Exercise instructions: The reply should contain only the lines from the start of the records through the line with "Monster Hunter Wilds Interactive", reproduced verbatim and without pictures.
___
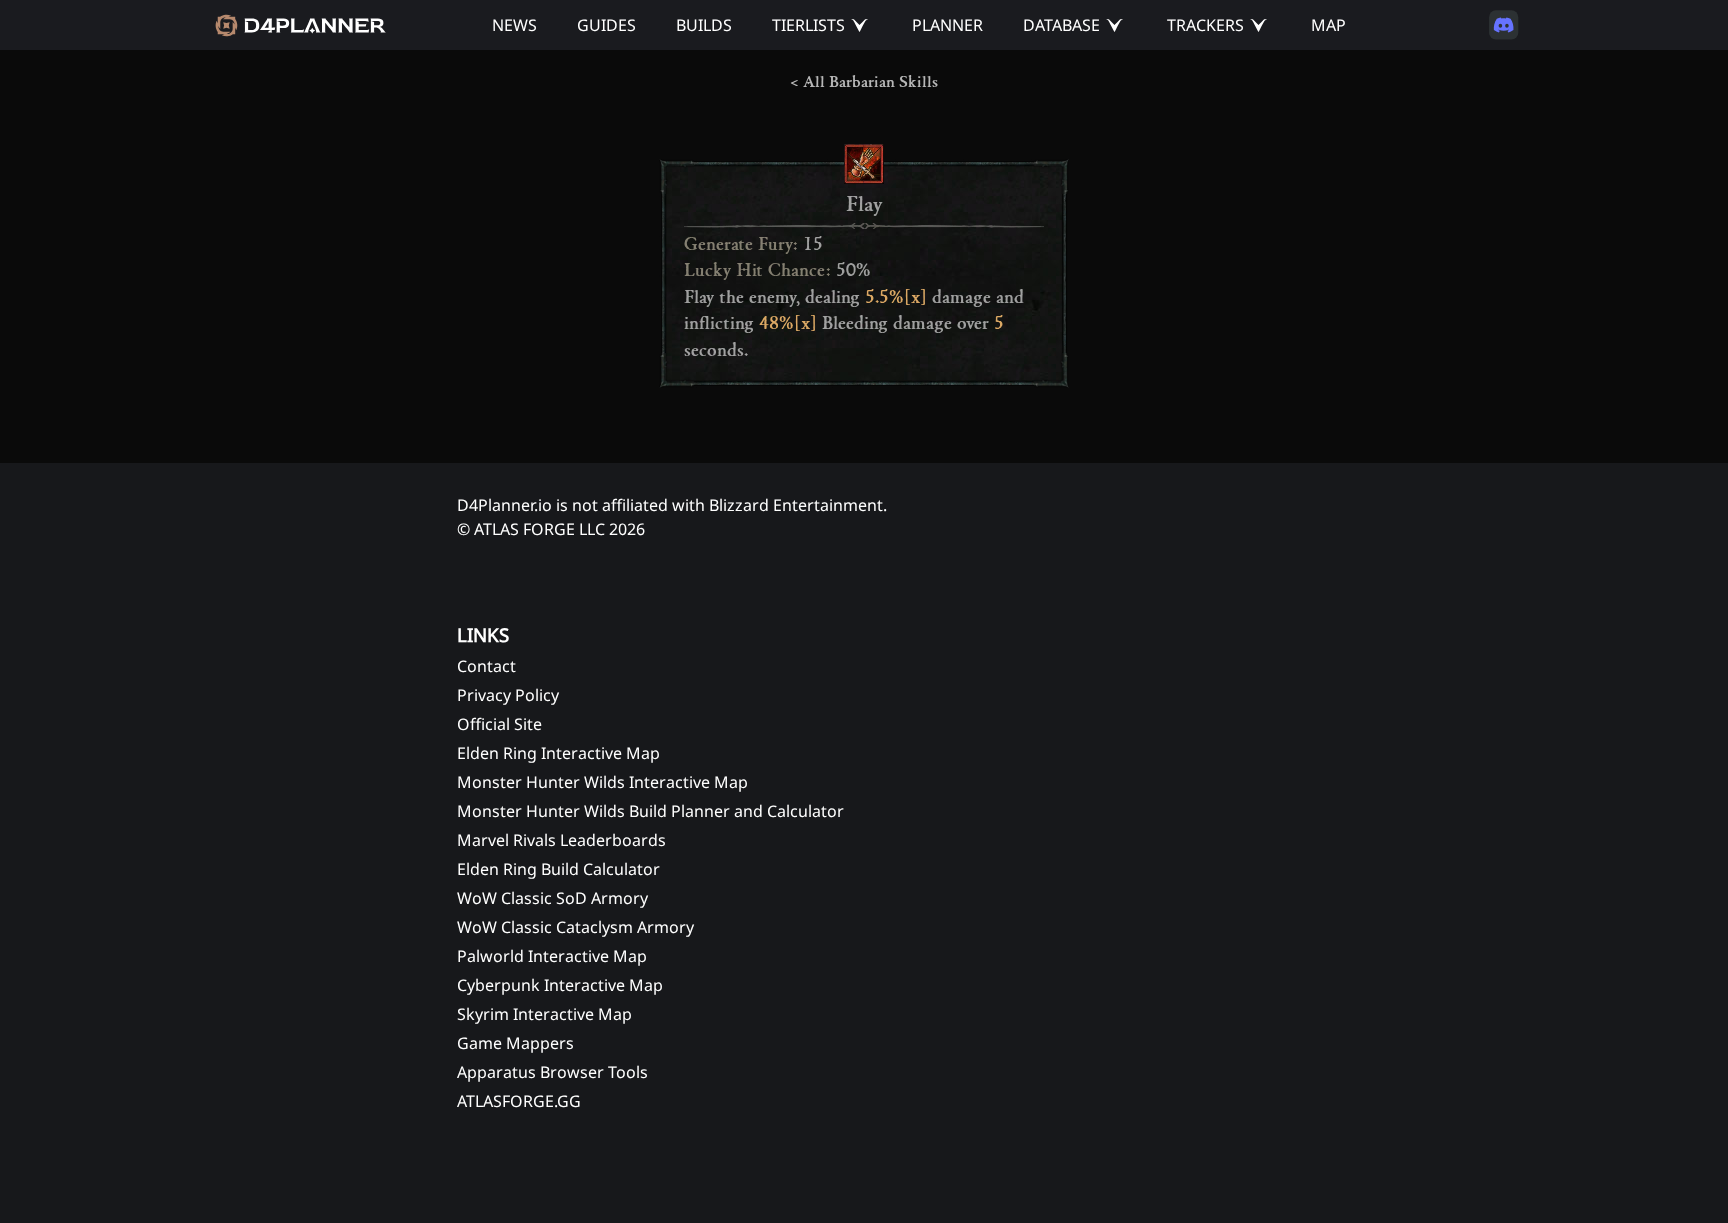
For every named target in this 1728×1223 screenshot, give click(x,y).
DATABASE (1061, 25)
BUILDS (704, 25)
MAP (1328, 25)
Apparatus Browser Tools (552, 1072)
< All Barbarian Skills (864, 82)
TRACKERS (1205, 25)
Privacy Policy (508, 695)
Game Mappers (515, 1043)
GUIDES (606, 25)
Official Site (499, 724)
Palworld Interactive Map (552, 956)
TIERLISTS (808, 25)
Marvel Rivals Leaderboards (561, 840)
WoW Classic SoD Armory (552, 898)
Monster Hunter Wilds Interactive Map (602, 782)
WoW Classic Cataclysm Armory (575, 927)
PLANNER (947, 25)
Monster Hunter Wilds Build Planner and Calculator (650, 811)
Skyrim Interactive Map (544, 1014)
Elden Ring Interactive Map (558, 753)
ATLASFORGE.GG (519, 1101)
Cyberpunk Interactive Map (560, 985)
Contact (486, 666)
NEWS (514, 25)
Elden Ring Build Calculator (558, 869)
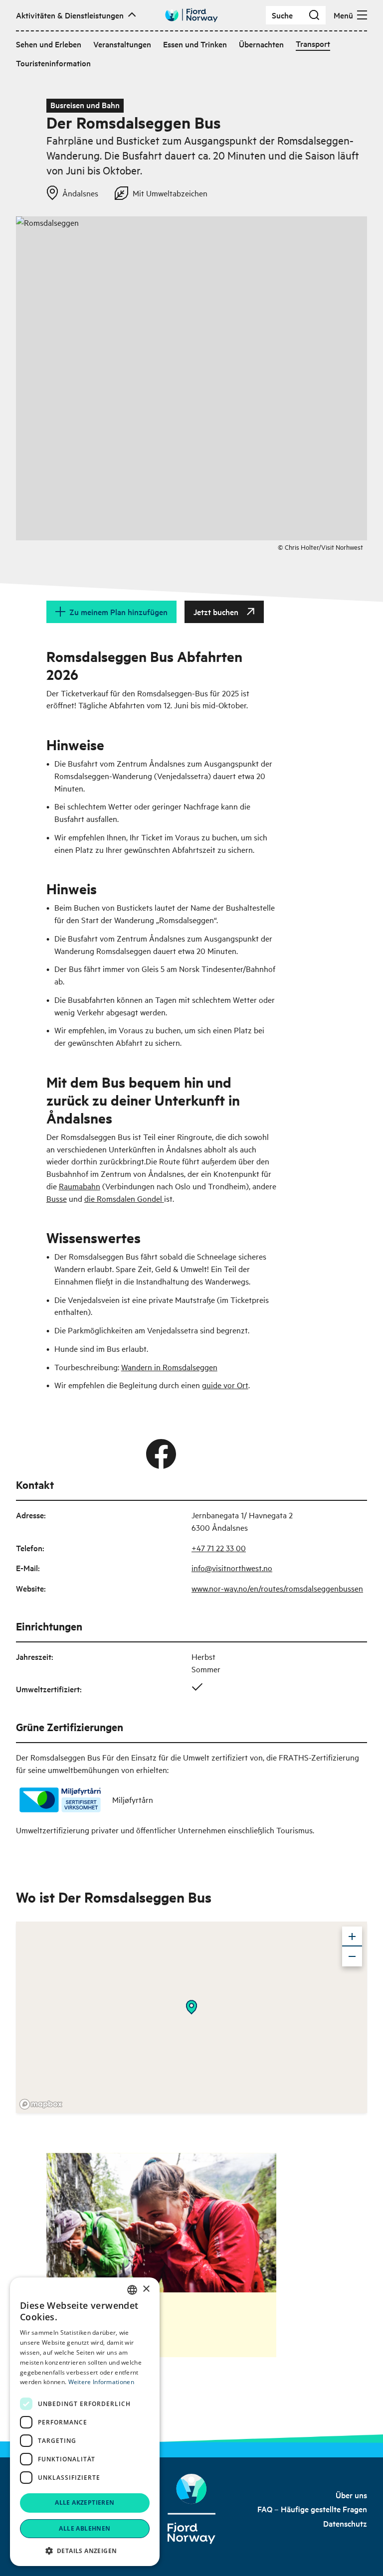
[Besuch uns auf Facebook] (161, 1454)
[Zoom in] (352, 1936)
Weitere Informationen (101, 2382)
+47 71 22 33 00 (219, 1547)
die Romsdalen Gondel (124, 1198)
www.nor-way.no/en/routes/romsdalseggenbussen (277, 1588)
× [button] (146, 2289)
___
Answer for the task:
For every named target in this 1728×1223 screenshot, give click(x,y).
DATABASE (1061, 25)
BUILDS (704, 25)
MAP (1328, 25)
Apparatus Browser Tools (552, 1072)
< All Barbarian Skills (864, 82)
TRACKERS (1205, 25)
Privacy Policy (508, 695)
Game Mappers (515, 1043)
GUIDES (606, 25)
Official Site (499, 724)
Palworld Interactive Map (552, 956)
TIERLISTS (808, 25)
Marvel Rivals Leaderboards (561, 840)
WoW Classic SoD Armory (552, 898)
Monster Hunter Wilds Interactive Map (602, 782)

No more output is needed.